In Massachusetts, as part of the current proposed Slot Barn legislation, taxpayer will subsidize the horse racing industry - a Dead Industry.
No one is asking why.
Race track advocates see future in gambling bill
By: JIM SUHR
Former Illinois Gov. Jim Edgar doesn't hide the fact that he races some of his own horses in neighboring Indiana. His reason is simple: The payouts across the border are bigger, in part because Indiana's racetracks have slot machines.
The Republican has been lobbying in favor of expanding gambling at Illinois' struggling horse tracks by adding slot machines under a bill passed by the Legislature in the spring. Edgar and others argue the machines could help save Illinois' horse-racing industry, which many believe is on its last legs after the amount of money wagered last year plunging to a 35-year low.
"The (horse racing) industry is going to rise or fall on this," said Edgar, who recently was among a delegation of horsemen that visited Springfield to lobby on the bill's behalf. "If it doesn't happen, you could see horse racing pretty much disappear in Illinois."
The measure certainly has the potential to bring more revenues to the tracks. But whether it would save them is less certain, and opponents aren't sympathetic to the decline of the state's oldest form of legalized gambling — already propped up, for now, with subsidies from Chicago-area riverboat casinos.

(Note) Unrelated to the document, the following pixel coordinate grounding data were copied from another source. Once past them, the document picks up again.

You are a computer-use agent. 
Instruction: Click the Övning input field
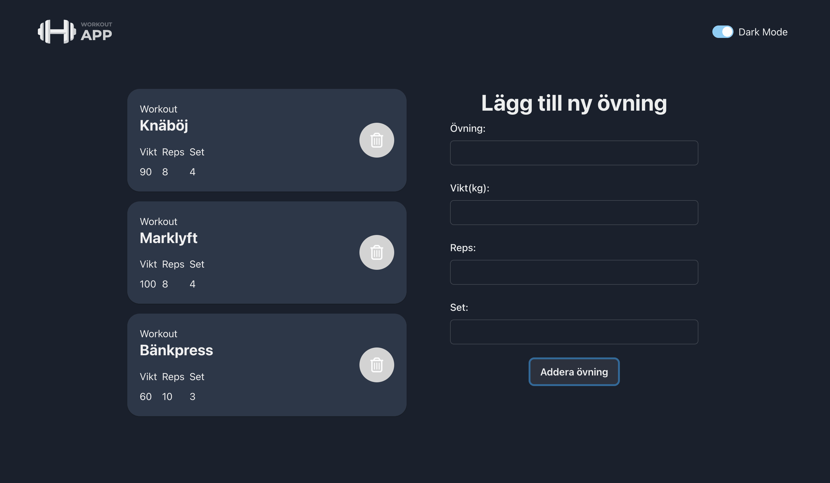574,153
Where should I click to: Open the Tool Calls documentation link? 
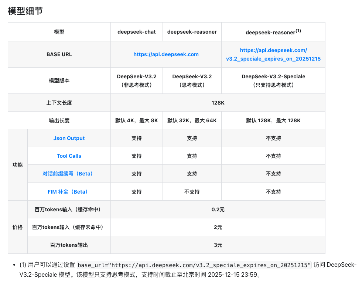click(69, 156)
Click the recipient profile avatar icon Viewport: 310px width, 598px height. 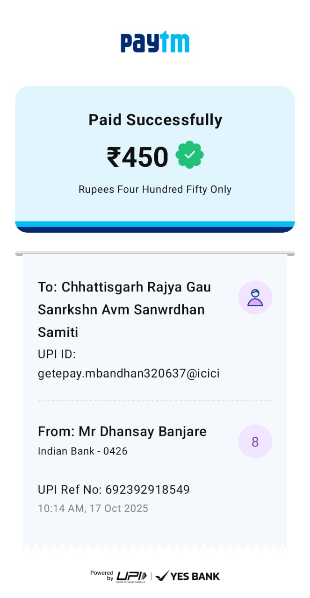click(x=255, y=298)
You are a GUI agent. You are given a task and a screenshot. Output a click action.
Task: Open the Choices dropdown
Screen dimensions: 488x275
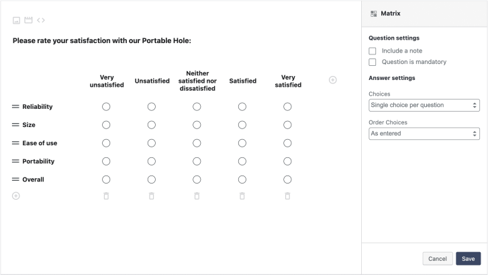(x=424, y=105)
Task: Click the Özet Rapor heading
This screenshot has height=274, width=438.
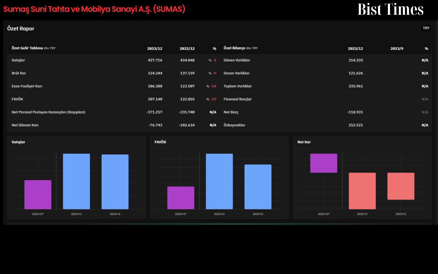Action: click(21, 28)
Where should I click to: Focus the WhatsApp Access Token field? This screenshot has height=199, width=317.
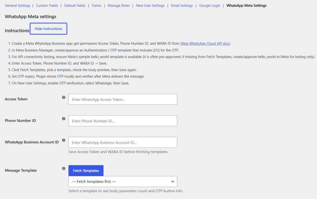(123, 99)
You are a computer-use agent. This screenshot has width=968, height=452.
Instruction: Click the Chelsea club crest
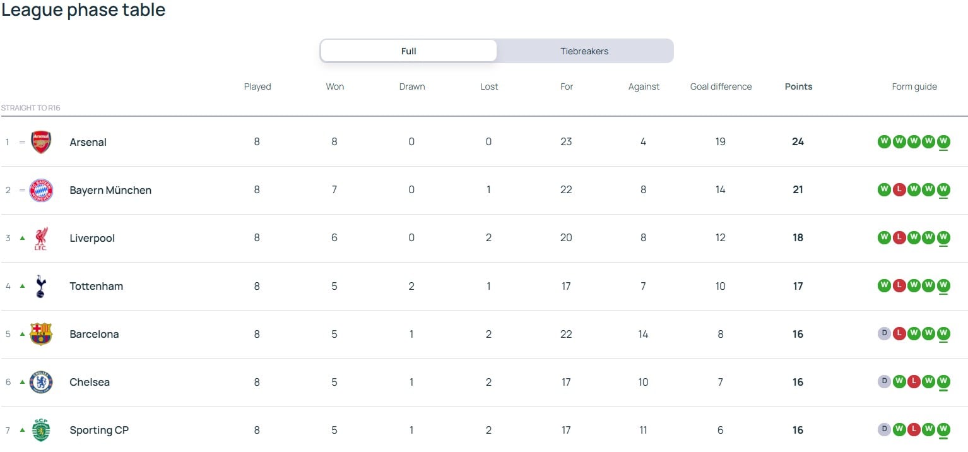(x=41, y=382)
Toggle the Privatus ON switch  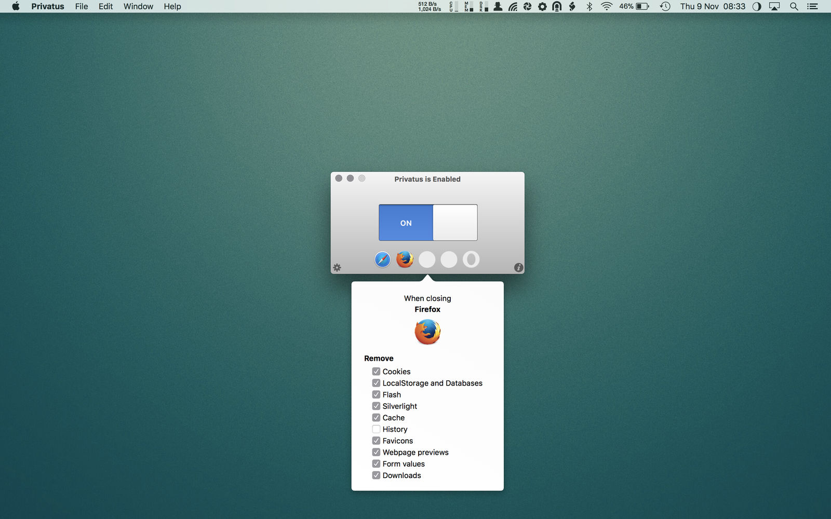[x=428, y=223]
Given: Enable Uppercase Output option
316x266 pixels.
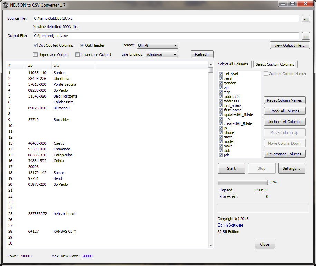Looking at the screenshot, I should coord(36,55).
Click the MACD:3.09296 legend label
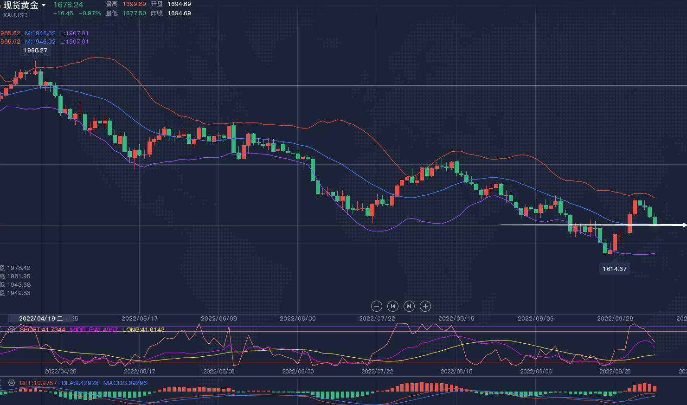Viewport: 687px width, 405px height. [x=125, y=383]
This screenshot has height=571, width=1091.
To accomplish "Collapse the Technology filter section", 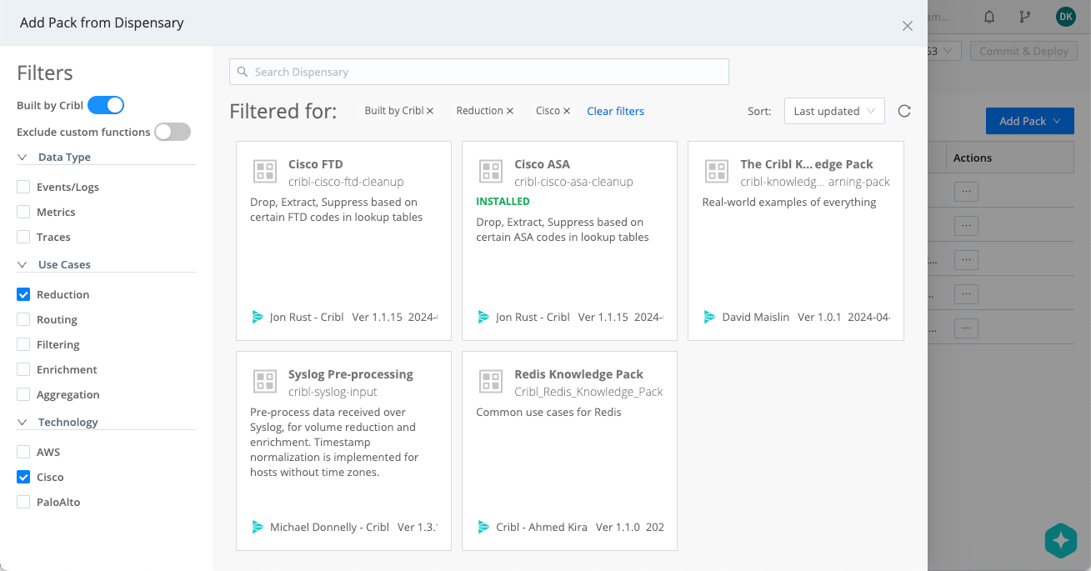I will pyautogui.click(x=23, y=422).
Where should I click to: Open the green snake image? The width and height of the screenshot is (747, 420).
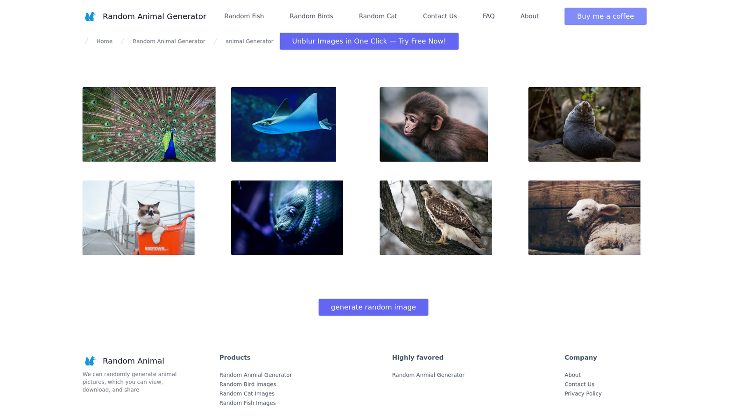coord(287,218)
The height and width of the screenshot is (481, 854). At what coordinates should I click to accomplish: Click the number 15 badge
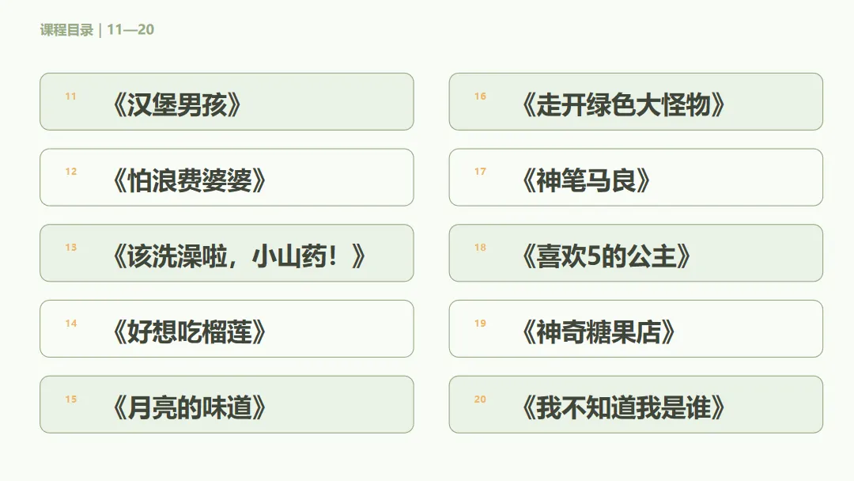tap(71, 400)
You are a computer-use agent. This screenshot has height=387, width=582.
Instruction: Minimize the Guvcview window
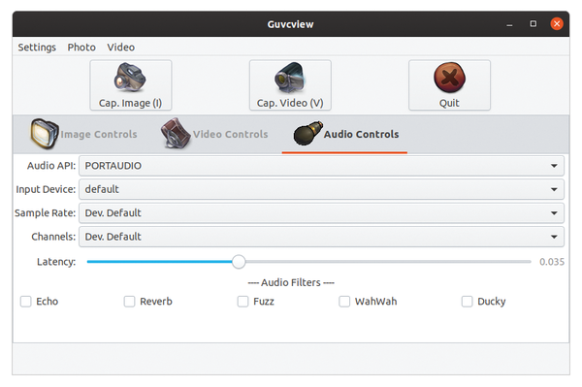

"If that sport is past its time, and people don't want to go anymore, they should just let it die," said Doug Dobmeyer, spokesman for the Task Force to Oppose Gambling in Chicago. "Horse tracks are for horse racing, not mechanisms to get more people to gamble."
Other states have found "racinos" draw more people, even if they didn't translate to actual increases in wagering on horses. Indiana's two racinos, each allowed to have 2,000 slot machines, have seen their adjusted gross receipts surge from a combined $392 million in the 2009 fiscal year to $457 million last fiscal year. That's despite seeing the amount of money wagered on horse racing drop from $190 million in 2005 to $139 million last year.
Whether Illinois' five major tracks get the slot machines permitted in 13 other states is anything but a certainty. Though the 400-page bill narrowly passed the state Legislature last spring, Gov. Pat Quinn has voiced concerns, chiefly over whether it includes adequate regulation. Lawmakers, lacking enough votes to override a veto, have yet to turn it over to Quinn, hoping to craft a "trailer bill" that includes fixes to placate the Democrat before the fall veto session begins later this month.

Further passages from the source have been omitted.